Between the two games there is a charming main cast, consisting of protagonist Ryunosuke Naruhodo, his assistant Susato, his best friend Kazuma, the detective duo of Herlock Sholmes and Iris Wilson (based on Sherlock Holmes and Doctor Watson) and the prosecutor Barok van Zieks. There is also a selection of recurring memorable characters, some more central to the overarching plot between the two games than others. The Ace Attorney series is known for its memorable, comical cast, and these two games are no different in this regard, with their animations being better than ever due to the use of motion capture.
Like all Ace Attorney games, the two titles that make up The Great Ace Attorney Chronicles are very story-heavy, with a huge amount of dialogue. The stories in both games are linear, requiring the player to investigate, question, examine, cross-examine, and make decisions to progress. In terms of mechanics the two games are identical, and share a lot with the main series games - cross-examination returns with the multiple-witness mechanics present in Professor Layton vs. Phoenix Wright: Ace Attorney as well, and examining evidence is more important than in previous titles, requiring you to rotate and zoom in on individual objects to discover secrets.
Joint Reasoning is a new mechanic present in investigations, in which Naruhodo works with Sholmes to jog the detective's deductions, allowing for the truth to become clear.
As the games are story-heavy, it's difficult to review them without spoilers. As such, my comments will be general. It's worth noting that these games can be played without having played any of the other games in the series, though due to the interconnected nature of the two games' stories, it is highly recommended you play through the entirety of The Great Ace Attorney: Adventures before starting The Great Ace Attorney: Resolve.
The first of the two titles, The Great Ace Attorney: Adventures follows the earlier part of Naruhodo's career as an attorney, including his odd debut in Japanese court and his first adventures in London. The second continues directly on from that, although there is some non-chronological story-telling which can be a little confusing.
The player is eased into the mechanics gently, being offered a tutorial, and the contradictions you're expected to spot are straightforward. The difficulty ramps up as the game goes on, though I never experienced a game over - I'm familiar with the series, however, so newer players may have a different experience. Both games also have a setting allowing for the game to progress automatically, selecting evidence and such for you if you get stuck.

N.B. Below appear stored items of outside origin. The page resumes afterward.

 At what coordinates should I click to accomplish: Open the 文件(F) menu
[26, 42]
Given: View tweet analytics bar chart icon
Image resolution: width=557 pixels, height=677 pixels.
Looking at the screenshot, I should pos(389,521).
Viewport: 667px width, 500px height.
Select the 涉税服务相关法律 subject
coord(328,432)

Similar to the Ace Attorney Investigations: Miles Edgeworth games, each case in the game contributes to a larger overarching plot, but unlike those two titles, this goes for both games combined. There are many loose ends left at the conclusion of Adventures which are (fittingly) resolved in Resolve. There is a superb payoff for your time investment, though it does take a while. The games work best as a package like they are now - it can be imagined that players would be left annoyed when finishing the original release of the first game and being left with so many unanswered questions!

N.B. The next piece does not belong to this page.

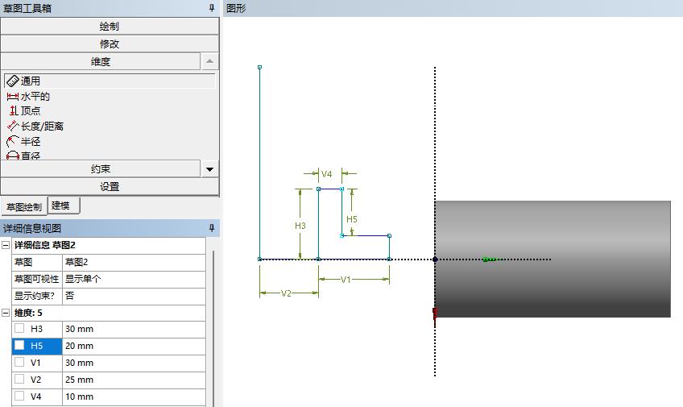Viewport: 683px width, 407px height.
Task: Click the 直径 diameter dimension tool
Action: click(x=31, y=156)
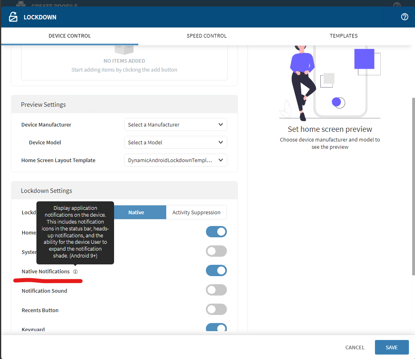Select the Native lockdown option

click(x=136, y=213)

Though the games work best when considering them as one larger title, it's worth noting that the early cases in Resolve feature a significant amount of returning minor characters. Whilst this makes sense plot-wise, it can feel odd for the player, especially when coupled with a significant amount of returning music and locations. The music and graphics are exceptional, however, with some of the best orchestral arrangements the series has had - only Professor Layton vs. Phoenix Wright: Ace Attorney is close - and the most vividly displayed backgrounds, though some textures aren't of the highest resolution.
Overall, was The Great Ace Attorney Chronicles worth the wait? Compared to the other games in the series, it offers an entirely unique setting, and an entirely self-contained story, spanning ten chapters across two games rather than four (or five) chapters across one, though the original trilogy of games did have a general overarching narrative. It's perfect for new players due to its self-contained story, but series veterans can experience something fresh as well.